The Facebook web page has greater than 13,000 followers, each locals and Singaporeans.
“Since COVID, we’ve been getting a lot of orders in bulk. People will buy in huge boxes, 30 to 40 packs and take them to their hometowns in Kulai, Batu Pahat or wherever and resell them,” mentioned Richard.
“With the pandemic, people don’t like to go out of their homes to buy food. So this kind of delivery service appeals to many families,” he added.
He mentioned that when COVID-19 first closed borders in March 2020, his household retailer misplaced about 20 per cent of enterprise, largely from Singaporean clients.

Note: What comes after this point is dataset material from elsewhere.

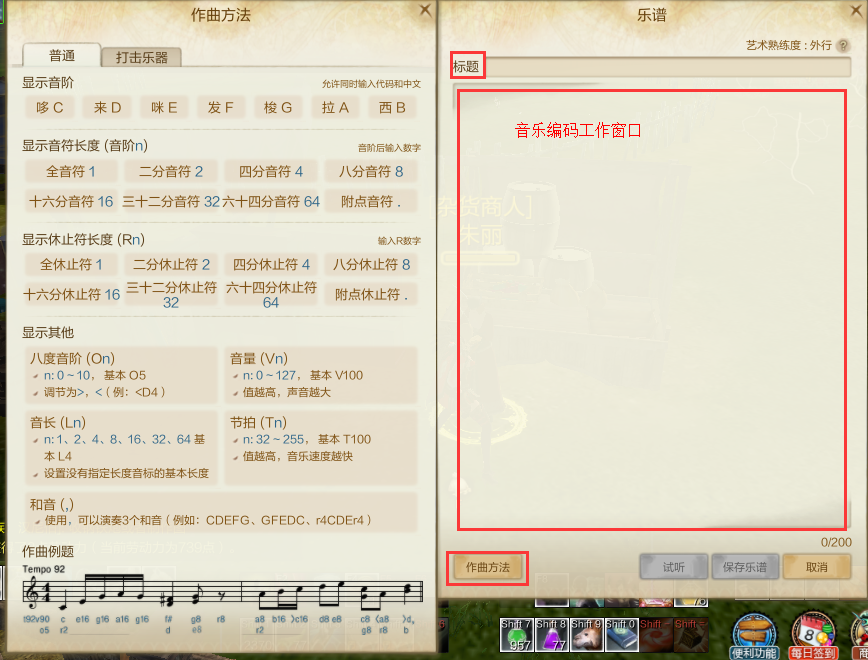Insert the 哆 C note
The width and height of the screenshot is (868, 660).
click(x=49, y=107)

However, their new enterprise technique to go online and give attention to the native market has borne dividends, and the shop is doing even higher than in 2019, pre-pandemic.
“We’re happy that we are able to still survive and make money now. Along this lane, only one other chicken wing stall is open. The other stalls, especially those who offer dining in options like lok lok or yong tau foo cannot survive,” he added.
Richard defined that after the motion management order was applied in March final yr, many of those stalls promoting Chinese road meals have been pressured to shut, and nearly all of them have but to reopen.
Luckily for Richard, his household’s stall continued to obtain orders resulting from its recognition by phrase of mouth and social media.
The stall has additionally garnered fame online after a video of Fong in motion, printed by Singapore-based foodie YouTube channel DancingBacons in November 2019, went viral.
The video has chalked up 11 million views and attracted many feedback, together with these from netizens all around the world. Many lauded Fong for his frying expertise and for working laborious to make a masterpiece.
Fong was shocked to see the social media interactions the clip had, and mentioned he felt “touched” by most of the responses.
“One day when the border reopens, I hope many of these people will come down to our stall so they can try the omelette,” mentioned Fong.
“It tastes as good as it looks,” he added.